Insole and Daley (1985) have proposed a lithostratigraphical nomenclature for this part of the Hampshire Basin succession. The fish bed occurs in the Fishbourne Member of the Headon Hill Formation, Solent Group.

Fauna

Osteichthyes: Actinopterygii: Neopterygii: Teleostei

Amia (?) sp.

Potamoschistus (?)cf. bleicheri (Sauvage, 1883)

Vectichthys vectensis (Newton, 1889)

Osteichthyes: Actinopterygii: Ginglymodi

Lepisosteus sp.

Interpretation

The Headon Beds, Osborne Beds and Hamstead Beds all contain fresh- and brackish-water fossil assemblages (Figure 14.16) where these facies are interspersed with deltaic elastics. Lacustrine deposits tend to occur as fine, laminated, clay-grade elastics, containing well-preserved fossil fishes. The Osborne Beds are about 50 m of clays and marls with hard bands of limestone. Freshwater molluscs (Limnaea, Viviparus, etc.) are common.

The succession seems to record a phase of shallow sedimentation under quiet brackish or freshwater conditions, which culminated in the formation of the Bembridge Limestone. The presence of plant remains and tetrapod bones indicates the proximity of a vegetated land surface. The environment about the water mass was low, contributing only clay-grade sediment, probably via sluggish small streams and under subtropical conditions (see Gaudant and Quayle, 1988). A truly freshwater regime was established before the appearance of the fishes, vide the mollusca Paludina and Melanopsis. Whether or not the fishes normally inhabited these waters or were introduced as floating corpses from elsewhere is not certain. The completeness of many of the bodies and the gaping mouths suggest sudden asphyxiation and burial without much transport. The death of the fishes was not violent, and may have been induced by sudden oxygen depletion of the waters where they swam or by their entry into a lower stagnant water level. The green clay with scattered tetra-pod bones and Lepisosteus may represent an episode of influx of terrestrial organic debris. No fishes are recorded from the Bembridge Limestone, which may have thus originated in an aquatic environment without fishes.

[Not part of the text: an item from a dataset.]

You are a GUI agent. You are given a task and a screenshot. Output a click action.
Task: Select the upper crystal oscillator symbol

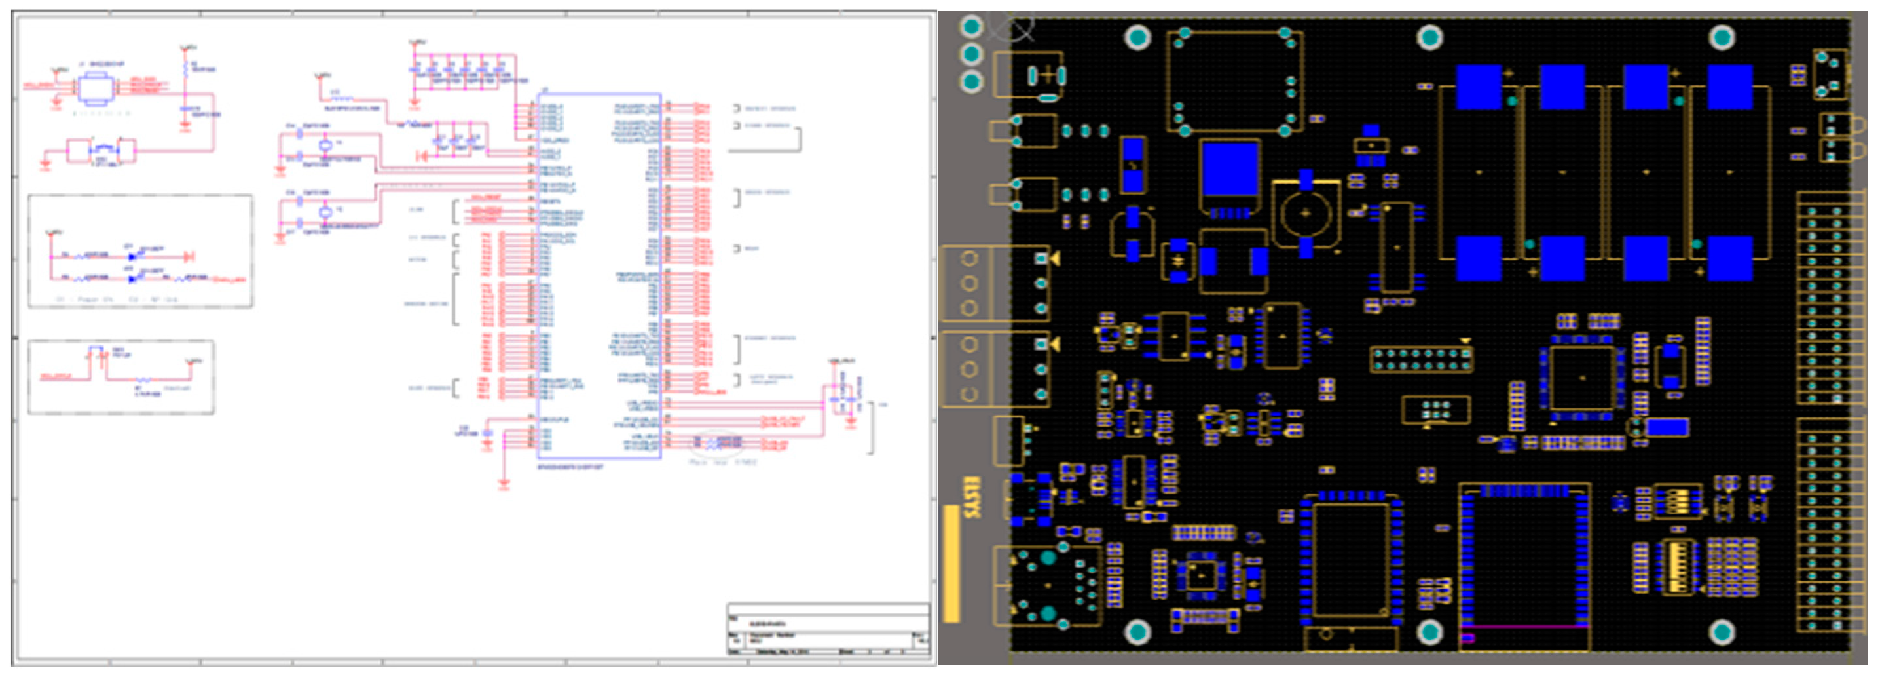tap(325, 145)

Comparison with other localities

The preservational style and faunal composition of the King's Quay fish bed is similar to that of some parts of the Early to Middle Eocene Green River Formation shales of Wyoming, USA. No other comparable localities have been found in Britain. In the Paris Basin the Montmartre gypsum beds are thought to be equivalent to the Bembridge Limestone, but no direct connection existed.

Conclusion

The succession near King's Quay has yielded abundant remains of the small teleost Vectichthys from a series of pale clays, hard marls and concretions of brackish-water–freshwater origin. The conservation value of the site is derived from its fish fauna and unique stratigraphical position within British Tertiary stratigraphy.